Kemungkinan untuk dilaksanakan:Beton yang baru dicampur berada dalam keadaan plastisitas dan relatif mudah dikerjakan pada periode awal pencampuran dan penempatan. Beton tetap dapat dikerjakan, sehingga dapat dibentuk, diratakan, dan diselesaikan sesuai spesifikasi yang diinginkan.
Pengaturan Waktu:Setelah 90-menit, beton mulai menjalani proses pengerasan, yang secara bertahap bertransisi dari keadaan plastis ke keadaan kaku. Saat beton mulai mengeras, beton menjadi kurang mudah dibentuk, sehingga lebih sulit untuk dikerjakan dan diselesaikan.
Pertimbangan Suhu:Kecepatan pengerasan beton dipengaruhi oleh faktor-faktor seperti suhu. Pada cuaca panas, proses setting dapat terjadi lebih cepat, sedangkan pada cuaca dingin dapat memakan waktu lebih lama.
Mengapa 90-Aturan Menit Penting:
Mematuhi aturan 90-menit sangat penting untuk mencapai kualitas dan kekuatan beton yang diinginkan. Pengerjaan beton di luar jangka waktu tersebut dapat menimbulkan masalah seperti kesulitan penyelesaian akhir, penurunan kekuatan, dan peningkatan risiko retak.
Penting untuk merencanakan pekerjaan beton Anda dan menyiapkan semua peralatan, perlengkapan, dan personel yang diperlukan sebelum memulai proses pencampuran. Persiapan ini membantu memastikan bahwa Anda dapat memasang dan menyelesaikan beton secara efisien dalam waktu yang ditentukan.

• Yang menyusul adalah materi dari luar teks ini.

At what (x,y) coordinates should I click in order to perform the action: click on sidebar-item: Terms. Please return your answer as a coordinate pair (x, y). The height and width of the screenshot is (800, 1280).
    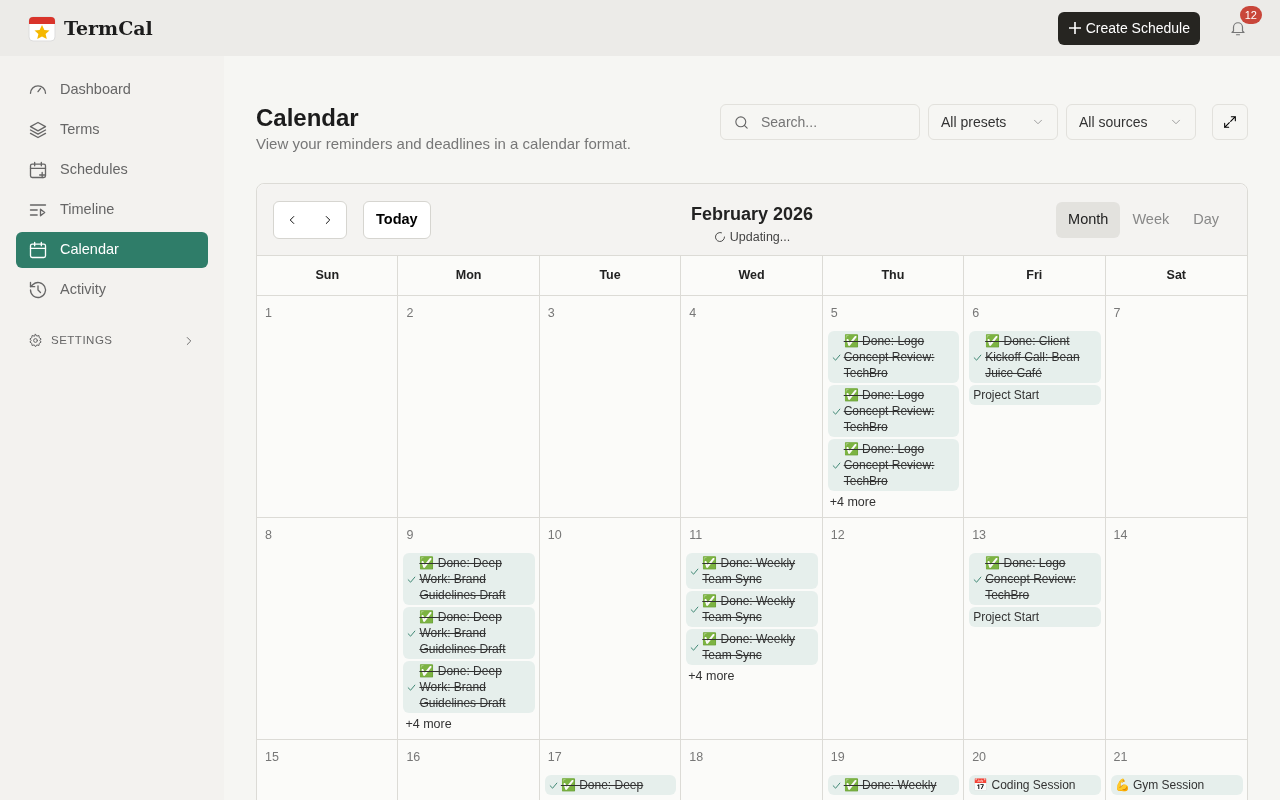
    Looking at the image, I should click on (112, 130).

Dalam beberapa kasus, terutama untuk proyek yang lebih besar, bahan tambahan yang dikenal sebagai bahan perlambatan dapat ditambahkan ke dalam campuran beton untuk memperpanjang waktu pengerjaan. Campuran ini memperlambat waktu pengerasan, memberikan lebih banyak fleksibilitas dalam penempatan dan penyelesaian beton.
Ingatlah bahwa meskipun aturan 90-menit merupakan pedoman umum, waktu pengerjaan beton sebenarnya dapat bervariasi bergantung pada faktor-faktor seperti desain campuran, kondisi cuaca, dan persyaratan proyek. Selalu konsultasikan dengan rekomendasi pabrikan campuran beton dan pertimbangkan iklim dan kondisi setempat saat merencanakan pekerjaan beton untuk memastikan hasil terbaik.